# [Task details]
Locate each line below that includes "Share" and reproduce it.

Entries taken from a collection
----
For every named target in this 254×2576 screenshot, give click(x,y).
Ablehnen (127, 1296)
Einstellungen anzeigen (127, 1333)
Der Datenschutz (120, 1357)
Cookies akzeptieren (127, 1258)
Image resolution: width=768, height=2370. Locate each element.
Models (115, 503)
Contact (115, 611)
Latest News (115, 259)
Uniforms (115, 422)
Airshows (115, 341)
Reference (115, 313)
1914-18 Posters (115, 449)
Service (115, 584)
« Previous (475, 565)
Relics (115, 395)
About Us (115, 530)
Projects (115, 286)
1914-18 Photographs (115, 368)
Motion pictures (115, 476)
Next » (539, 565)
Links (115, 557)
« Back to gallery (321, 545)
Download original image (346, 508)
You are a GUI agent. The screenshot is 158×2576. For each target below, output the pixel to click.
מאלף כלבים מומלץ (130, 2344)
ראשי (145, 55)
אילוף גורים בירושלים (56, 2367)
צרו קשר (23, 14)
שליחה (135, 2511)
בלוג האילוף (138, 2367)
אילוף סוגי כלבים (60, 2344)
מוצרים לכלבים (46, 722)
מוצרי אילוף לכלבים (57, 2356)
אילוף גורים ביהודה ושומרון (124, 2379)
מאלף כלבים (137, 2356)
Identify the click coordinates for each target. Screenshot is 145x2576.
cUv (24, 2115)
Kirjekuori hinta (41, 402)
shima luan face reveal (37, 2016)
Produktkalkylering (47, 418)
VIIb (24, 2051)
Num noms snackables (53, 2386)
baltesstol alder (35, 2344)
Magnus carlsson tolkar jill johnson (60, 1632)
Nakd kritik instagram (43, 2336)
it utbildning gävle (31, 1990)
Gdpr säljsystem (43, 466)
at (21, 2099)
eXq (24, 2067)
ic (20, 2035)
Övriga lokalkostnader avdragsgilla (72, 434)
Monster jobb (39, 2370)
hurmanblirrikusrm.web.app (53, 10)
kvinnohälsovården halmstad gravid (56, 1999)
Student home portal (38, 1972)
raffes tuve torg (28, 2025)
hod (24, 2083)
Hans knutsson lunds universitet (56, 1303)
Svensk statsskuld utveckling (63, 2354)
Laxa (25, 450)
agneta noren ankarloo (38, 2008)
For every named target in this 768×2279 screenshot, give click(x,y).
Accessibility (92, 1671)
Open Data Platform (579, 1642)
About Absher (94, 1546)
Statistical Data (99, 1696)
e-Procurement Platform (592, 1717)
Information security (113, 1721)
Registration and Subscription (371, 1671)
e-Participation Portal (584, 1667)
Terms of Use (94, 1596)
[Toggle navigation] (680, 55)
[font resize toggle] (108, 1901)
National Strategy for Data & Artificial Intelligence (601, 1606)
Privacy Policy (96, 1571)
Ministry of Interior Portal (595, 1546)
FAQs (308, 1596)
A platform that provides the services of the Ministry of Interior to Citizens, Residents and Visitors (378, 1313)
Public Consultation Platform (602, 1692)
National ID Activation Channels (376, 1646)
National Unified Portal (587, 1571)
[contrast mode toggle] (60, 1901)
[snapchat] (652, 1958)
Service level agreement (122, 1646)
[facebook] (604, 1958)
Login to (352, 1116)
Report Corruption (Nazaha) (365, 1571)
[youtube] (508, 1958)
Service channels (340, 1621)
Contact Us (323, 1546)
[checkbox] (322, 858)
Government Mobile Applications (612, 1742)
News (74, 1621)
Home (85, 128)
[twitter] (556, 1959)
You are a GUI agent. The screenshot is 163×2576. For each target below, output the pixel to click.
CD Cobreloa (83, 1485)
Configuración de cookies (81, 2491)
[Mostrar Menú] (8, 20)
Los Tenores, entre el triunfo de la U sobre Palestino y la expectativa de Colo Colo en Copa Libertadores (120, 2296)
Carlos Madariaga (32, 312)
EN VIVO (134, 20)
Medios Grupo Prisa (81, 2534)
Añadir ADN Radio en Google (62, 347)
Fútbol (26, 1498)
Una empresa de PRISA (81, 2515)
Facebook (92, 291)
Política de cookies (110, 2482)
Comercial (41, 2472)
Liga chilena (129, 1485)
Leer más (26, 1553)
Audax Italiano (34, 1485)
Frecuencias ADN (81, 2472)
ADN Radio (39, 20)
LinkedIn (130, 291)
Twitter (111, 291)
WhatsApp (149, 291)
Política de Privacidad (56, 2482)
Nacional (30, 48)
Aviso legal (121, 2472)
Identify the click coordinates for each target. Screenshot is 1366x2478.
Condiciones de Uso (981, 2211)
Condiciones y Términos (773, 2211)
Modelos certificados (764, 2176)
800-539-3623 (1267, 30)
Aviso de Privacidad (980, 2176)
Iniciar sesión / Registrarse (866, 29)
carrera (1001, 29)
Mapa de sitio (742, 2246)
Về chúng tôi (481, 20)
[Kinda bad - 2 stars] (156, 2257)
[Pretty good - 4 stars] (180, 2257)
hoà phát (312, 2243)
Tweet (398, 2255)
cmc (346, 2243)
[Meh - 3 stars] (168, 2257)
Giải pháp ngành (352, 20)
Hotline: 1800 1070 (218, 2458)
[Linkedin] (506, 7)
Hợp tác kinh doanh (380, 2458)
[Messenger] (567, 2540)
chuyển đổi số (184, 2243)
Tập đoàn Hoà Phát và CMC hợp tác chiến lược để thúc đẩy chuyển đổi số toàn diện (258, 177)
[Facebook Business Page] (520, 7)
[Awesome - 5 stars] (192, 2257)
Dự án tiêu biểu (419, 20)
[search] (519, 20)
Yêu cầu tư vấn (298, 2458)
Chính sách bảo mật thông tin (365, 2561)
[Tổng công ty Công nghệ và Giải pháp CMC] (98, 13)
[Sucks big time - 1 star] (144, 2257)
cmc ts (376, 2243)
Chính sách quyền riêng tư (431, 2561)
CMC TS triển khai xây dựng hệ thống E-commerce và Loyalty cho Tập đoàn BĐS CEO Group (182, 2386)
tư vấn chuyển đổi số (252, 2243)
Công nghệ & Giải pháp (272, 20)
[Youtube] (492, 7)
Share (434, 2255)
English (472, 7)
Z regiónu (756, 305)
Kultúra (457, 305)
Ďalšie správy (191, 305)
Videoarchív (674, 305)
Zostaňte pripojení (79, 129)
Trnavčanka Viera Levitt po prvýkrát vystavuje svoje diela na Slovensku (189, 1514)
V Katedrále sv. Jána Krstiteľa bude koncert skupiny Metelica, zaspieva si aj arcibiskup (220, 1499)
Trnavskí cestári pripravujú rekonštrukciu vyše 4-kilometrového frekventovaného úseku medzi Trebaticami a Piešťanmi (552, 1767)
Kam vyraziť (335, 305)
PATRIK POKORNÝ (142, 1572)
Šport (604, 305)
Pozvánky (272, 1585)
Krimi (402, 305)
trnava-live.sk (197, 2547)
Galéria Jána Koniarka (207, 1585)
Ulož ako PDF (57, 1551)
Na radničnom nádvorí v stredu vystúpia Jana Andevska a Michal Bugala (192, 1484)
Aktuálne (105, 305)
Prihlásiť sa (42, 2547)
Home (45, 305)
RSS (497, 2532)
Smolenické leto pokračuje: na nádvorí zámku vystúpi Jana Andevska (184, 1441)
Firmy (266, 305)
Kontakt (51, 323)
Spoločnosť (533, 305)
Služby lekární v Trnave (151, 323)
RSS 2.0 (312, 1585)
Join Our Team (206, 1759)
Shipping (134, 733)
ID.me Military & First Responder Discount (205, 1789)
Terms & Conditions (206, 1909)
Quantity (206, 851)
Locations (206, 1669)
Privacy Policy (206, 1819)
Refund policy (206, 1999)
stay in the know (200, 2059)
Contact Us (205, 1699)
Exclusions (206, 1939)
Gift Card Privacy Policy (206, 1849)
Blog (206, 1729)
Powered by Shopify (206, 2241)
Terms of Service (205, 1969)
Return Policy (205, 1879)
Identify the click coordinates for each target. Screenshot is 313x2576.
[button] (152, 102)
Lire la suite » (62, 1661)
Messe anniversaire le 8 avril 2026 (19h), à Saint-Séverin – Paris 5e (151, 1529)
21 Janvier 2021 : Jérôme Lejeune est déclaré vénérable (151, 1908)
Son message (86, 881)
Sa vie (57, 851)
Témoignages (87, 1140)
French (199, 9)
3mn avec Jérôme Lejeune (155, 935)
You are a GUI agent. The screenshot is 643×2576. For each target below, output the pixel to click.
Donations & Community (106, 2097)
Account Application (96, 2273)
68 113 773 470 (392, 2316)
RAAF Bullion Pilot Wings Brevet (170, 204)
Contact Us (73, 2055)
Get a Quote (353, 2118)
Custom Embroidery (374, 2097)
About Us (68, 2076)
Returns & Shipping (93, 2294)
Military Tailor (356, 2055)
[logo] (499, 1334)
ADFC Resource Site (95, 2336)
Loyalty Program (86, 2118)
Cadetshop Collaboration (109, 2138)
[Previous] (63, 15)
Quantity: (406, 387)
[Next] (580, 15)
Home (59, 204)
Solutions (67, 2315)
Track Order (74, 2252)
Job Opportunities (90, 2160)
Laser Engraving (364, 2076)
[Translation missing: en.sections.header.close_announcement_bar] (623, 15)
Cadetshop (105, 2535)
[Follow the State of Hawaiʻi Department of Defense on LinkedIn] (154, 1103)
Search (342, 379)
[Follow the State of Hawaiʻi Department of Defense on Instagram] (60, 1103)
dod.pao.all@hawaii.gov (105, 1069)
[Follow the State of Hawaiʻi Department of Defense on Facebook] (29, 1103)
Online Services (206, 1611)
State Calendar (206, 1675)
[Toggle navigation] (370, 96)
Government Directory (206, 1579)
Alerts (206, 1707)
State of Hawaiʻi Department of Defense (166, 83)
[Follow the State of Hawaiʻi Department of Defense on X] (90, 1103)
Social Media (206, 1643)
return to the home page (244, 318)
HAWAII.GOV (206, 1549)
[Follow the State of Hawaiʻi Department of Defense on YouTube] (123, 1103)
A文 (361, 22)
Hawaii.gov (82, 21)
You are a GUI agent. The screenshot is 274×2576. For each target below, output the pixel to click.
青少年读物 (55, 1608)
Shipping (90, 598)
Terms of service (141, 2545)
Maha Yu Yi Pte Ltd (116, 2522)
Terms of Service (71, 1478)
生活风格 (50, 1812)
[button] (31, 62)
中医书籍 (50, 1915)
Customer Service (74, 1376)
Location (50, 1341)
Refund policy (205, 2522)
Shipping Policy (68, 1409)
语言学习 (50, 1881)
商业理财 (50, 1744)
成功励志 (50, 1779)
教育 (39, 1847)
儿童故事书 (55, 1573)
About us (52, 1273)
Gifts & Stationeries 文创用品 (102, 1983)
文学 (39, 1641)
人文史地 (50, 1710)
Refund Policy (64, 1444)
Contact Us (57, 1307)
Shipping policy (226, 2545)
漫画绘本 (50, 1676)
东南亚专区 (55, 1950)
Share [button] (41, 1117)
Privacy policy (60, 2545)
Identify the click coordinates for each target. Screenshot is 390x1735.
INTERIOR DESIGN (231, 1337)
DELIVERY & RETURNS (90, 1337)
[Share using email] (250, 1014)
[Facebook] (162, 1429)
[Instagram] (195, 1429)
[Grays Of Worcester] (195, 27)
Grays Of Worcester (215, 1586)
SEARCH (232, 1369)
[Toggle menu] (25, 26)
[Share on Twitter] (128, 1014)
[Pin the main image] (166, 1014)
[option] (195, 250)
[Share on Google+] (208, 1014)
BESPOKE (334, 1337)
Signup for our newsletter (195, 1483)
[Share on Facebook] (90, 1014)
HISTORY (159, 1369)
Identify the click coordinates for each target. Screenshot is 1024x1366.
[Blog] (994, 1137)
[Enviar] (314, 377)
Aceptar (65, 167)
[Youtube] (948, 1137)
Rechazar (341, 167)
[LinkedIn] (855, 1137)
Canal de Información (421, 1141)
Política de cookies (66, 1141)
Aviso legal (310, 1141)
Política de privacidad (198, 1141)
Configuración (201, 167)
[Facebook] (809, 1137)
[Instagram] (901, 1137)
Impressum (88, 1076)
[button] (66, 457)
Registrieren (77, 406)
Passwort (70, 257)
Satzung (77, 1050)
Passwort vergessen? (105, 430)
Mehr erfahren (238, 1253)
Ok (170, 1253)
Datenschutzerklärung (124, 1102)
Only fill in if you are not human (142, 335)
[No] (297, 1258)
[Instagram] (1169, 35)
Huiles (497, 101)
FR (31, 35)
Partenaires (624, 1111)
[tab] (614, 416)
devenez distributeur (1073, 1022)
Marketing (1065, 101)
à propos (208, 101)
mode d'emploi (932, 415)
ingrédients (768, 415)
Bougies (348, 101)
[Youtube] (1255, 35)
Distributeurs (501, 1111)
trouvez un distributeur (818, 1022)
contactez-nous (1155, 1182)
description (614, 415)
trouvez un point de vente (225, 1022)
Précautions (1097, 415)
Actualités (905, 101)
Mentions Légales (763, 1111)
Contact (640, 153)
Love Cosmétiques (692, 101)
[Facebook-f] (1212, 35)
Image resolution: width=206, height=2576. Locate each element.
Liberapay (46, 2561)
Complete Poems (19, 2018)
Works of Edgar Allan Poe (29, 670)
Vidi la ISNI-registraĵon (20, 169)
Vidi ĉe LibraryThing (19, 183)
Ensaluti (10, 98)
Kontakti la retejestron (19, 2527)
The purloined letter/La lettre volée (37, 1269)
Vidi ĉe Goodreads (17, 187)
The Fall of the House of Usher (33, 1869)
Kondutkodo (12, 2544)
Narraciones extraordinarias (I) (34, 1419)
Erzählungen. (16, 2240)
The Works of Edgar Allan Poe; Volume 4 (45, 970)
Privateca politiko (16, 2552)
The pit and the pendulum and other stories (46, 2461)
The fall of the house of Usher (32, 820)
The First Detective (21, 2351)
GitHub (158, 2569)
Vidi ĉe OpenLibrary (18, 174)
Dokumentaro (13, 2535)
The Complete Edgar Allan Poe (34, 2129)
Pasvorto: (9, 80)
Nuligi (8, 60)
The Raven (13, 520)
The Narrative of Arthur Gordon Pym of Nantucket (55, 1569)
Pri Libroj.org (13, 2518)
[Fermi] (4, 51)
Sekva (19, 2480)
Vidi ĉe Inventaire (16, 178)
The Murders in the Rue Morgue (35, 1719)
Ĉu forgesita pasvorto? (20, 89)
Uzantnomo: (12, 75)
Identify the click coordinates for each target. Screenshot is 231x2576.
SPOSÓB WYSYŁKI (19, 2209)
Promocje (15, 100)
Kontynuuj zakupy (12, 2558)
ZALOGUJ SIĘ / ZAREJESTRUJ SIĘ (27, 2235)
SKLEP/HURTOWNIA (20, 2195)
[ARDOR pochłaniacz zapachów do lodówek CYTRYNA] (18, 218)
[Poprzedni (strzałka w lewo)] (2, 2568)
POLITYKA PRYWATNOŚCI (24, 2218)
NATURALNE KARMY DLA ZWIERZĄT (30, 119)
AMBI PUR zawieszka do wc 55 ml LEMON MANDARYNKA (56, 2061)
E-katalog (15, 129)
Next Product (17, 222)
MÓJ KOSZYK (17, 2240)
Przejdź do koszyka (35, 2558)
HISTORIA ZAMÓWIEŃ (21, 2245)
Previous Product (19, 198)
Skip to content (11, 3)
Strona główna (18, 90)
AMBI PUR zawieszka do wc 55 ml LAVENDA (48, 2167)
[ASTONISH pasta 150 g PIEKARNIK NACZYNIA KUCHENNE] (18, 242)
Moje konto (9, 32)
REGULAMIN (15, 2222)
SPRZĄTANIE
----
# [Solution to the problem]
Share (434, 2255)
Share [button] (41, 1117)
[Share using email] (250, 1014)
[Share on Twitter] (128, 1014)
[Share on Google+] (208, 1014)
[Share on Facebook] (90, 1014)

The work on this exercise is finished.